After $46 billion in sequestration-related budget cuts forced the Army, Air Force, Marines and Coast Guard to suspend tuition assistance in early March, political leaders found themselves facing considerable opposition to the move.
Sen. James Inhofe, R-Okla., and Sen. Kay Hagan, D-N.C., quickly introduced a bill that mandated the Department of Defense find funding to reinstate tuition assistance. By March 21, Congress had passed the revised spending bill, and President Barack Obama signed it into law five days later.
Still, even well into the first week of April, service members are not receiving tuition assistance. Those currently taking courses paid for with tuition assistance aren’t affected, but no new applications are allowed at present.
The Pentagon has stated that representatives from the Department of Defense and the tuition assistance program are now discussing how to comply with the new law.
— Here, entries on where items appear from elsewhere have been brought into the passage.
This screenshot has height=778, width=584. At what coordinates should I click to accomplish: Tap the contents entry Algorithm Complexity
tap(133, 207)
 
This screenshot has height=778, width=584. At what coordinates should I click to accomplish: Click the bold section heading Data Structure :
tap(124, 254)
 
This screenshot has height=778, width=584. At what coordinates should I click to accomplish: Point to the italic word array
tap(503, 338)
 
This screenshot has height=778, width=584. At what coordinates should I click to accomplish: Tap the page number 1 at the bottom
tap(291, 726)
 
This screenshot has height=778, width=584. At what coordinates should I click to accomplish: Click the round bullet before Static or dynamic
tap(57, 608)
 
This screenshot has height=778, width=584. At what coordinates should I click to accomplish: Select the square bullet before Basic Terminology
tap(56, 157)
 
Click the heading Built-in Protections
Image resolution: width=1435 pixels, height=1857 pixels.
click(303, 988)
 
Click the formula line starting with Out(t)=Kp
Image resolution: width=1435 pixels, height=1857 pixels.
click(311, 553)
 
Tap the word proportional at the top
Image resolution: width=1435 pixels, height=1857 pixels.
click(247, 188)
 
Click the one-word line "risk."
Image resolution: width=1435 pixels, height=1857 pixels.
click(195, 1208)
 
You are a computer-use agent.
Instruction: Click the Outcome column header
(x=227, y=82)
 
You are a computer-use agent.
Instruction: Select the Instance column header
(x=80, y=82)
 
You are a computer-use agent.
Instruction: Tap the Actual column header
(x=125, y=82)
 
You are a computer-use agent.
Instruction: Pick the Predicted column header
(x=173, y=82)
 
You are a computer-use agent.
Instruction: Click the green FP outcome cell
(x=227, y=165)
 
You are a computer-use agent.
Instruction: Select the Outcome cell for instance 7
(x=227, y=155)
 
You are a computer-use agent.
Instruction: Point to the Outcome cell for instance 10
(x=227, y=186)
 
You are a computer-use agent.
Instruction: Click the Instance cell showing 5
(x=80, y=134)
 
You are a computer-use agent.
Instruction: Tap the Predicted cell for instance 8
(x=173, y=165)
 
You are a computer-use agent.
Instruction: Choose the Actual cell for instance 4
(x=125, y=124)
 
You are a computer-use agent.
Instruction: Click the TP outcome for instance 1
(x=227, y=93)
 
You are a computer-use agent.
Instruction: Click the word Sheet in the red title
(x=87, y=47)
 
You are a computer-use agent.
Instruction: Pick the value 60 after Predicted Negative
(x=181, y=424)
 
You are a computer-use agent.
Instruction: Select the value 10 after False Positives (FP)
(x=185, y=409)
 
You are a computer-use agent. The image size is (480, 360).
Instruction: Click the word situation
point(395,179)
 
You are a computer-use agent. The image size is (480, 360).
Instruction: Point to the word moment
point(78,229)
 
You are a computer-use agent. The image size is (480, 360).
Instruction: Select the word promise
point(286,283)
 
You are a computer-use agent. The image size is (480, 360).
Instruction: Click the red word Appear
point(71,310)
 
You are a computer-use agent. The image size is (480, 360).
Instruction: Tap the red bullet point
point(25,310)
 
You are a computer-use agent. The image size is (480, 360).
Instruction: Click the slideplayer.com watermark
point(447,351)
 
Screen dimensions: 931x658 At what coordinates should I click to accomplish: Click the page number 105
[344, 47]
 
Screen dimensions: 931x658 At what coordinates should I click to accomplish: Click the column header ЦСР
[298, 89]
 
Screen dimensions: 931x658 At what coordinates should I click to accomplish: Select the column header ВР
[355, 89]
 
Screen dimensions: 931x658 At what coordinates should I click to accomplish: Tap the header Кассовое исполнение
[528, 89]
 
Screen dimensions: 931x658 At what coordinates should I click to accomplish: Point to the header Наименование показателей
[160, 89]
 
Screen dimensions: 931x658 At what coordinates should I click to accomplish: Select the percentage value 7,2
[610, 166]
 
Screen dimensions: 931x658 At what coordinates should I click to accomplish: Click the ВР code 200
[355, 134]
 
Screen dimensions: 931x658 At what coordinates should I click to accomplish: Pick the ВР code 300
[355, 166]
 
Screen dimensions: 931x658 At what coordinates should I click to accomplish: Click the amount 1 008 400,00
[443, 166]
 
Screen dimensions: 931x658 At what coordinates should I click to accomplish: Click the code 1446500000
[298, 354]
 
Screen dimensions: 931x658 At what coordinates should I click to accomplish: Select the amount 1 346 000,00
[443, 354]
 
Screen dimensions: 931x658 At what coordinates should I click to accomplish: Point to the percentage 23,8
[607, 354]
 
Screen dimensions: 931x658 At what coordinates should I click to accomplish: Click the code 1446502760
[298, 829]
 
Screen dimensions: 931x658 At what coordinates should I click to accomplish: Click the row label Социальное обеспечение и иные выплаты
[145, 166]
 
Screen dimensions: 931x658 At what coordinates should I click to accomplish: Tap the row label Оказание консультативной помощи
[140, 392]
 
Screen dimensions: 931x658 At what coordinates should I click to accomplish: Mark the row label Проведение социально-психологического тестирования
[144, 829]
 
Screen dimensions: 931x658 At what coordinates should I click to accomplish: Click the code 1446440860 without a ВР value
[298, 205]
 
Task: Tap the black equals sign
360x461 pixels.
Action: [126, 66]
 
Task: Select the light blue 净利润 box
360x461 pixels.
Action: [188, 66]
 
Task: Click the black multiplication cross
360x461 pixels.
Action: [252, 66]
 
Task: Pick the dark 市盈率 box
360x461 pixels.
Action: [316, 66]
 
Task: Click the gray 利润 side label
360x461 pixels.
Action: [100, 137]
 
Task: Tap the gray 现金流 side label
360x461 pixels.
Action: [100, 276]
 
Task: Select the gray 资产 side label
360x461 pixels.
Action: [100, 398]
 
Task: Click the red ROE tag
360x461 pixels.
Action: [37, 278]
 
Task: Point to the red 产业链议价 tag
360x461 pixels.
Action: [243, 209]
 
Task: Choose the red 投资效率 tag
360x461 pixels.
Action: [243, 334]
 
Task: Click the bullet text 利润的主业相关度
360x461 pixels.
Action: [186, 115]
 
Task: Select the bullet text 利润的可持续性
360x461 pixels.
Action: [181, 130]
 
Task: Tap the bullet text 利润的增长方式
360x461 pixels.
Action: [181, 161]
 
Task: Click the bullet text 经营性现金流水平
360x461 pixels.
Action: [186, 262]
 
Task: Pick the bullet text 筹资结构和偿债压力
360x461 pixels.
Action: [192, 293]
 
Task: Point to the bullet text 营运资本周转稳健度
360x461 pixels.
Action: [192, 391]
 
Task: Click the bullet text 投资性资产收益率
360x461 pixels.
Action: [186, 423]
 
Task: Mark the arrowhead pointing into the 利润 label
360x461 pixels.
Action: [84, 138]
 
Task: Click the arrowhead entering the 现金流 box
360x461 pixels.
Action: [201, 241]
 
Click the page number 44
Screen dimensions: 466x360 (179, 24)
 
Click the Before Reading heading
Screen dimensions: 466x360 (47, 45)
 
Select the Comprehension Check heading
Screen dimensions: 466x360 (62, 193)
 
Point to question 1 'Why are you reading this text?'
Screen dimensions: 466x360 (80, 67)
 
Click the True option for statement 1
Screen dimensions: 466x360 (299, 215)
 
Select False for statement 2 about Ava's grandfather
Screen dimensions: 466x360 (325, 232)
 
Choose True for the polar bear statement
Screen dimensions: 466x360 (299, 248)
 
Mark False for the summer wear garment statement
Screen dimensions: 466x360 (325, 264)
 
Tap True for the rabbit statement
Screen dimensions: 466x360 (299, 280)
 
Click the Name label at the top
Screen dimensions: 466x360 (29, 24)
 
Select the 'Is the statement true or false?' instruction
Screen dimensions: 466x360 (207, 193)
Logistical and budgetary concerns within the military mean it may be some time yet before the program is fully reactivated.
Service members with questions or concerns should contact their Education Services Office for additional information. The Navy is the only branch of the military that did not suspend tuition assistance.
Military tuition assistance, when active, provides service members with up to $4,500 annually for classes. The program started after World War II, and has grown steadily over the decades. More than 538,000 military personnel took advantage of tuition assistance last fiscal year.